In 1963 the annual sales of Duralite were approaching $6,000,000.00 and the company, at the height of its season, employed more than 1,000 people. (Tr. 32) The relationship between Lesser and Thomas remained amicable. In spite of the size of their organization, they continued to share the same office and secretary, and took lunch together daily.
By this time, in addition to the title of President, Lesser had assumed the title of Treasurer from Thomas in order that the corporate hierarchy conform more nearly to Lesser's expertise in the financing end of the business. Thomas took the title of Executive Vice-President and maintained his position as Secretary in Duralite. Zakin continued in his post of Vice-President in charge of Sales of the Duralite Company.
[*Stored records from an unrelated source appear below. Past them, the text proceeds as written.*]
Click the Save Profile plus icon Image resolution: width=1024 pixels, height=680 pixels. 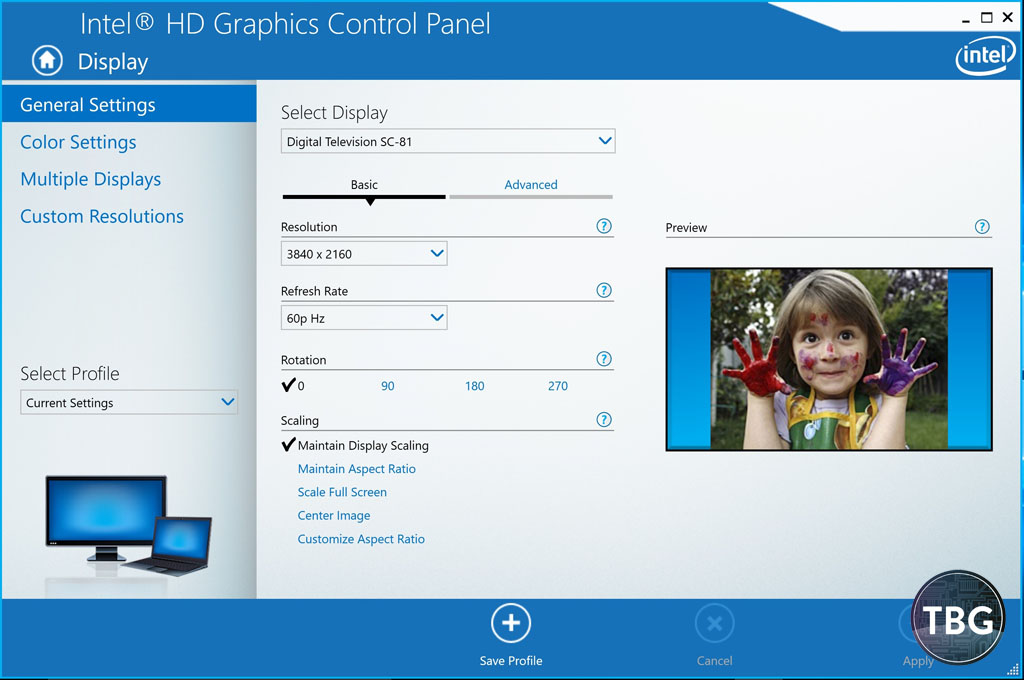510,624
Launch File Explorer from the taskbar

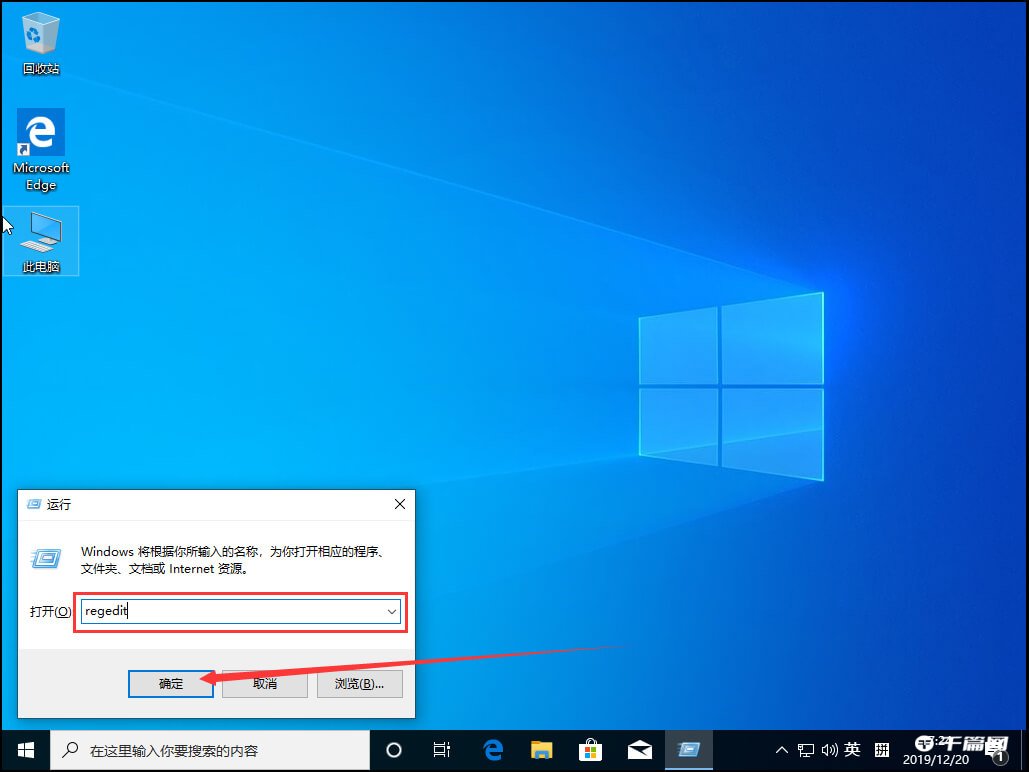pyautogui.click(x=541, y=749)
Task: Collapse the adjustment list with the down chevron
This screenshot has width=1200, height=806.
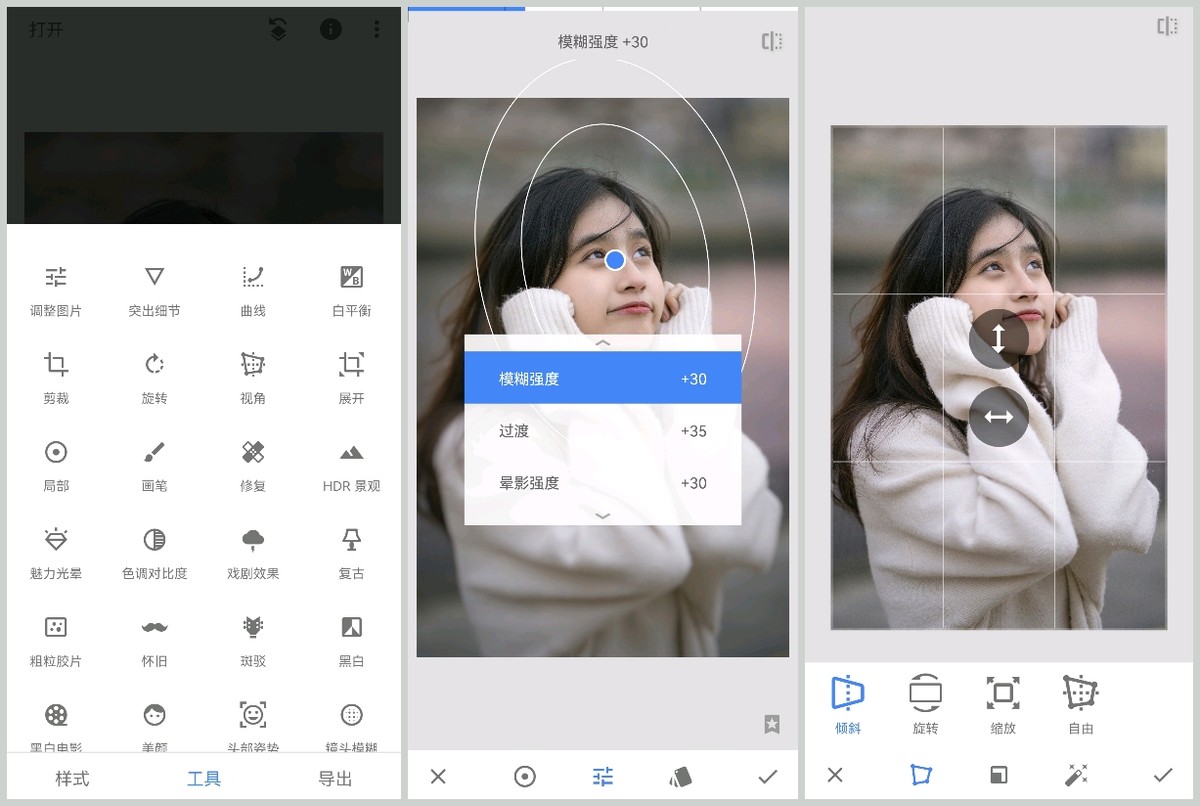Action: pyautogui.click(x=602, y=516)
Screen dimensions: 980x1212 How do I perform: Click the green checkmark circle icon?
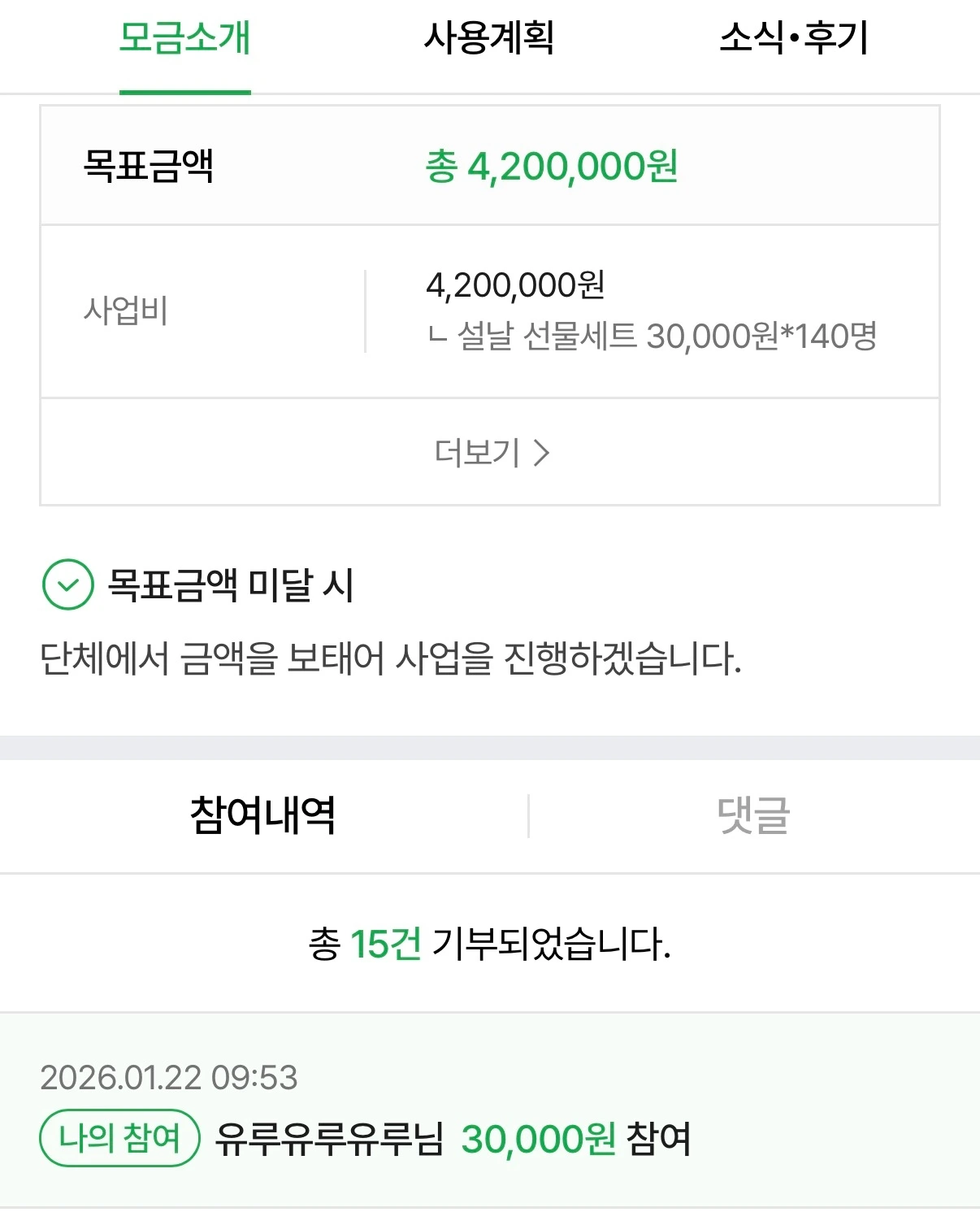pyautogui.click(x=67, y=584)
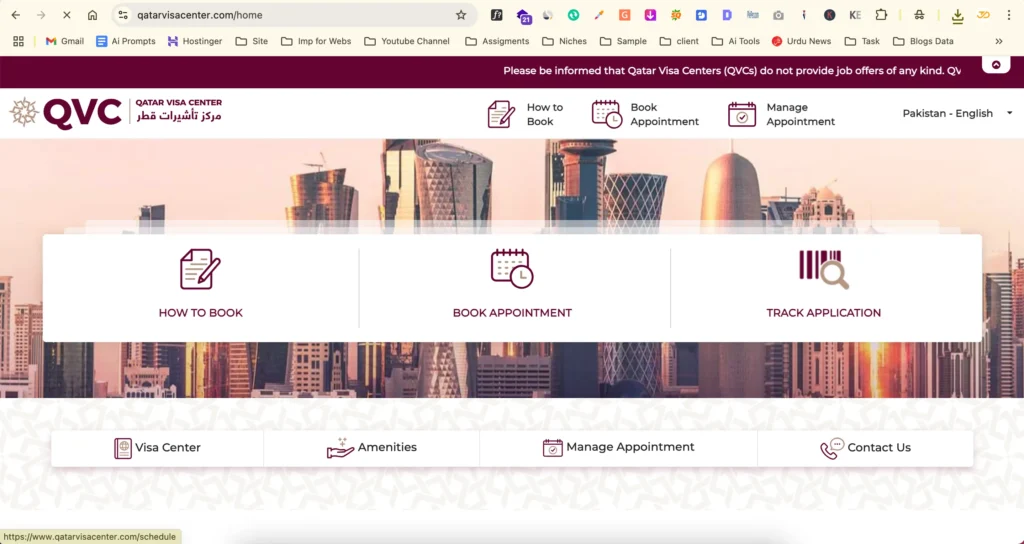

A word must now be said about the nature of Duralite's business, particularly about its business cycle. During the period pertinent to this case, Duralite was primarily in the business of designing, manufacturing and selling summer furniture. There is no dispute in the testimony about the fact that the business cycle of Duralite would begin in late August or early September, looking towards the sale of summer furniture during the following spring and summer, and that the sales of summer furniture by Duralite would be substantially concluded by the July 4th weekend. Thus, Duralite's cycle of business ran from late August until the July 4th weekend.
It is also not disputed that the sales of Duralite were made to roughly three categories of buyers.
The next category of Duralite customers was such large department stores as Woolworth, Vornado, S & H Green Stamps, etc. These stores accounted for approximately 50%-60% of Duralite's sales volume. Although these orders came in substantially later than the September Sears contract, by the end of January most production for these large customers was accounted for by Duralite (Tr. 51; Zakin deposition, p. 18), and heavy volume shipments were made throughout the months of February, March, April and May.
The remaining 10%-30% of Duralite's business was conducted with relatively smaller houses. The major portion of these orders was received about March and April, although shipments were made by Duralite to such firms throughout the month of June and even, in a relatively negligeable amount, in the month of July.
It has been necessary to detail these transactions because one of the issues between the parties is whether it was possible, by the end of February each year, for the management of Duralite to know with a reasonable degree of certainty whether the year would be a profitable one. Thomas has repeatedly testified that not only was such knowledge possible for management, but that each February with the exception of 1962 when unexpected labor difficulties arose, Lesser did in fact predict with good accuracy whether Duralite was having a profitable or an unprofitable year.
Lesser, Zakin and other witnesses have testified to the contrary. Indeed it is the defendants' position that because of the critical June sales period, and the open question of how much inventory was left at the end of the season, it was not possible to accurately forecast Duralite's annual earnings until October, three months after the overall sales season ended, when the inventory was actually counted. Thus it was Lesser's testimony, corroborated by the testimony of Marvin Weinstein, Comptroller of Duralite, and others, that in a year in which Duralite was eventually to show a $200,000.00 profit, it was not possible to know even that there had not been a loss until the inventory itself was physically counted in October.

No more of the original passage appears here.